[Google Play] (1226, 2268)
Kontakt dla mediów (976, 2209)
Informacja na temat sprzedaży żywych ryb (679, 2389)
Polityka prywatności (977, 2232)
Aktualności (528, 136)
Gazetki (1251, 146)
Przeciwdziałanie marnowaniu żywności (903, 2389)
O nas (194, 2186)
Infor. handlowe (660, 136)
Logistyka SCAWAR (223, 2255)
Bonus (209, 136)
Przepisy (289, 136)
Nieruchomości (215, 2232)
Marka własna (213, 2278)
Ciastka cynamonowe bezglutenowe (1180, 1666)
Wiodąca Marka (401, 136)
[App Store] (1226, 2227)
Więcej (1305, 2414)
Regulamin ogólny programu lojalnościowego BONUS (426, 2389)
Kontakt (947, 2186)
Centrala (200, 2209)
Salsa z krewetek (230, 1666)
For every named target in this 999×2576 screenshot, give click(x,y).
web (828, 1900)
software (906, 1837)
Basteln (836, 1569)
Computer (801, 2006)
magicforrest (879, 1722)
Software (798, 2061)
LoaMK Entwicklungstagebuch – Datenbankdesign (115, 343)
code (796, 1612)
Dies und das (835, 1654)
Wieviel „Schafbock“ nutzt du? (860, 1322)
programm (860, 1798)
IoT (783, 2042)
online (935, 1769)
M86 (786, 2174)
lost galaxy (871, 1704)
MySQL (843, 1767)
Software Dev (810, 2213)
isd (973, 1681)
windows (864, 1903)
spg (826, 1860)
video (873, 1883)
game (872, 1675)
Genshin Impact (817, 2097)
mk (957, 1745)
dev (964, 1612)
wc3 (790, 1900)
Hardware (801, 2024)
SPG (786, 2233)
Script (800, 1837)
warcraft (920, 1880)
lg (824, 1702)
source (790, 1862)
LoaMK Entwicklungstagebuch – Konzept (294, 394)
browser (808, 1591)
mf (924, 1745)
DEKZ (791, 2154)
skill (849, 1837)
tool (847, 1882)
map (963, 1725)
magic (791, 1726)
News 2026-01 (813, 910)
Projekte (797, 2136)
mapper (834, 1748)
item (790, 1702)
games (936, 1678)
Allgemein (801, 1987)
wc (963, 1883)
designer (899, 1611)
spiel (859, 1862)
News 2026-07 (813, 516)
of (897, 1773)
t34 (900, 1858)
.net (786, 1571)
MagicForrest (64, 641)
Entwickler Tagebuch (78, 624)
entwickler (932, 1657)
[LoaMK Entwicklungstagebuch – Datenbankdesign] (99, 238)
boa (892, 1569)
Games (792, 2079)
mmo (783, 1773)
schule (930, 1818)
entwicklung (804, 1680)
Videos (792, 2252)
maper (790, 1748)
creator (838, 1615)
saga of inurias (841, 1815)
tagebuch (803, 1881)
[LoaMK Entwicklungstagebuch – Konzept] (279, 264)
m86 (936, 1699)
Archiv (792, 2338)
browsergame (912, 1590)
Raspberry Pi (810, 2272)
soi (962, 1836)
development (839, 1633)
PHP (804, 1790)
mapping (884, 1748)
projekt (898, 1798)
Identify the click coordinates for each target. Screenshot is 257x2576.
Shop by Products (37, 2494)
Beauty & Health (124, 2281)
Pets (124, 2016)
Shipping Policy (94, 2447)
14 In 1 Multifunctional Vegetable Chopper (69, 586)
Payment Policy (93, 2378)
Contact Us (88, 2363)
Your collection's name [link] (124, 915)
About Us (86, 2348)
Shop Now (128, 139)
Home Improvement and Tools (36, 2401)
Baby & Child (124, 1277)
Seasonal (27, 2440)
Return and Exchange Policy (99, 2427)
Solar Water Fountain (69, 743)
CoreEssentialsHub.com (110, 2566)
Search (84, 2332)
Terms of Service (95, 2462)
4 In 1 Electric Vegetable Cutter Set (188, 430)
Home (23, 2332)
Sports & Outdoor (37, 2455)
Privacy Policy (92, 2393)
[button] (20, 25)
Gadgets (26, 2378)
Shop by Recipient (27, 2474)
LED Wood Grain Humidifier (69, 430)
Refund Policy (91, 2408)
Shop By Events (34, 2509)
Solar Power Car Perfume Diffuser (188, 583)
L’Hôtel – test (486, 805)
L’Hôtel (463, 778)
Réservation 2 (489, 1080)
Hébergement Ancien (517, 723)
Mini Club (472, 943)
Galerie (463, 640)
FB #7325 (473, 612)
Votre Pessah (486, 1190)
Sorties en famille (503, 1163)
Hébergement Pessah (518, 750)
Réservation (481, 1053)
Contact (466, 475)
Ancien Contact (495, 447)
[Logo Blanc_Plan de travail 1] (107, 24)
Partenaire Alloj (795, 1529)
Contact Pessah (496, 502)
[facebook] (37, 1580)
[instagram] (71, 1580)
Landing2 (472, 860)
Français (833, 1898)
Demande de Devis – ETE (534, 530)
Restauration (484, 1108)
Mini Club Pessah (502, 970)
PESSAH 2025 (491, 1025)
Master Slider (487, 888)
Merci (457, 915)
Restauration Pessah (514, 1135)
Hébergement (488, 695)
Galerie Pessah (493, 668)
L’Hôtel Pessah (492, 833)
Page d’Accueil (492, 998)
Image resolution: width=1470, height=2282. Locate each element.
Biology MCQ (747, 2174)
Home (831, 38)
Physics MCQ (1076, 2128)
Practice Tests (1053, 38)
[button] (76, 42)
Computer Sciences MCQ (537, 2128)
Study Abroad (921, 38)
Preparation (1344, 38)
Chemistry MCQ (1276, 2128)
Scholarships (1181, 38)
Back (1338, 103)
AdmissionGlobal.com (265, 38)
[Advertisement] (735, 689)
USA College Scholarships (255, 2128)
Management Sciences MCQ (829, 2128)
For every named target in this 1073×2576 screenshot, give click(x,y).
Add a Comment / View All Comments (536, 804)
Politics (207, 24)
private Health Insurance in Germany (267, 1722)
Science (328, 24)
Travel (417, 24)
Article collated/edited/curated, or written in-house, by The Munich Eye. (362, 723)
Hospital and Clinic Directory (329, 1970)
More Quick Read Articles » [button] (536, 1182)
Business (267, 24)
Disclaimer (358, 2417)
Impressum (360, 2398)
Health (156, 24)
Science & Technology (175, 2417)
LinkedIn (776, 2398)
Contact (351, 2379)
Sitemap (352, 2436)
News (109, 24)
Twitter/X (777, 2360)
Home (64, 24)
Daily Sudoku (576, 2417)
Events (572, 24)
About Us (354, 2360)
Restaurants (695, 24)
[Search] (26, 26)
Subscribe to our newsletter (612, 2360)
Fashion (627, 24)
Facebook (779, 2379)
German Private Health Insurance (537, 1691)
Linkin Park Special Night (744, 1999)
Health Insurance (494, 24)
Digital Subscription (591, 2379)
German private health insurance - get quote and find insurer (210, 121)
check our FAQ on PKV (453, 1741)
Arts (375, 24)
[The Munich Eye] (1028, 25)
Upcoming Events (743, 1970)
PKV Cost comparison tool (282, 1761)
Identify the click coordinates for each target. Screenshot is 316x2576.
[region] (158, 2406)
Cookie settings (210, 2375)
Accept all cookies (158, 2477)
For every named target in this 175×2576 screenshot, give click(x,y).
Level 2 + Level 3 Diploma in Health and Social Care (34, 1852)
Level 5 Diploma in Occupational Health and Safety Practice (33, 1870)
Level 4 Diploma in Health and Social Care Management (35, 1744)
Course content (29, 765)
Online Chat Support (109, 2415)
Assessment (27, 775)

The problem: Only the lines from the start of the listing through the line with "browser (808, 1591)" should be repeated, each exactly as it stands.

Final answer:
[Google Play] (1226, 2268)
Kontakt dla mediów (976, 2209)
Informacja na temat sprzedaży żywych ryb (679, 2389)
Polityka prywatności (977, 2232)
Aktualności (528, 136)
Gazetki (1251, 146)
Przeciwdziałanie marnowaniu żywności (903, 2389)
O nas (194, 2186)
Infor. handlowe (660, 136)
Logistyka SCAWAR (223, 2255)
Bonus (209, 136)
Przepisy (289, 136)
Nieruchomości (215, 2232)
Marka własna (213, 2278)
Ciastka cynamonowe bezglutenowe (1180, 1666)
Wiodąca Marka (401, 136)
[App Store] (1226, 2227)
Więcej (1305, 2414)
Regulamin ogólny programu lojalnościowego BONUS (426, 2389)
Kontakt (947, 2186)
Centrala (200, 2209)
Salsa z krewetek (230, 1666)
For every named target in this 999×2576 screenshot, give click(x,y).
web (828, 1900)
software (906, 1837)
Basteln (836, 1569)
Computer (801, 2006)
magicforrest (879, 1722)
Software (798, 2061)
LoaMK Entwicklungstagebuch – Datenbankdesign (115, 343)
code (796, 1612)
Dies und das (835, 1654)
Wieviel „Schafbock“ nutzt du? (860, 1322)
programm (860, 1798)
IoT (783, 2042)
online (935, 1769)
M86 (786, 2174)
lost galaxy (871, 1704)
MySQL (843, 1767)
Software Dev (810, 2213)
isd (973, 1681)
windows (864, 1903)
spg (826, 1860)
video (873, 1883)
game (872, 1675)
Genshin Impact (817, 2097)
mk (957, 1745)
dev (964, 1612)
wc3 (790, 1900)
Hardware (801, 2024)
SPG (786, 2233)
Script (800, 1837)
warcraft (920, 1880)
lg (824, 1702)
source (790, 1862)
LoaMK Entwicklungstagebuch – Konzept (294, 394)
browser (808, 1591)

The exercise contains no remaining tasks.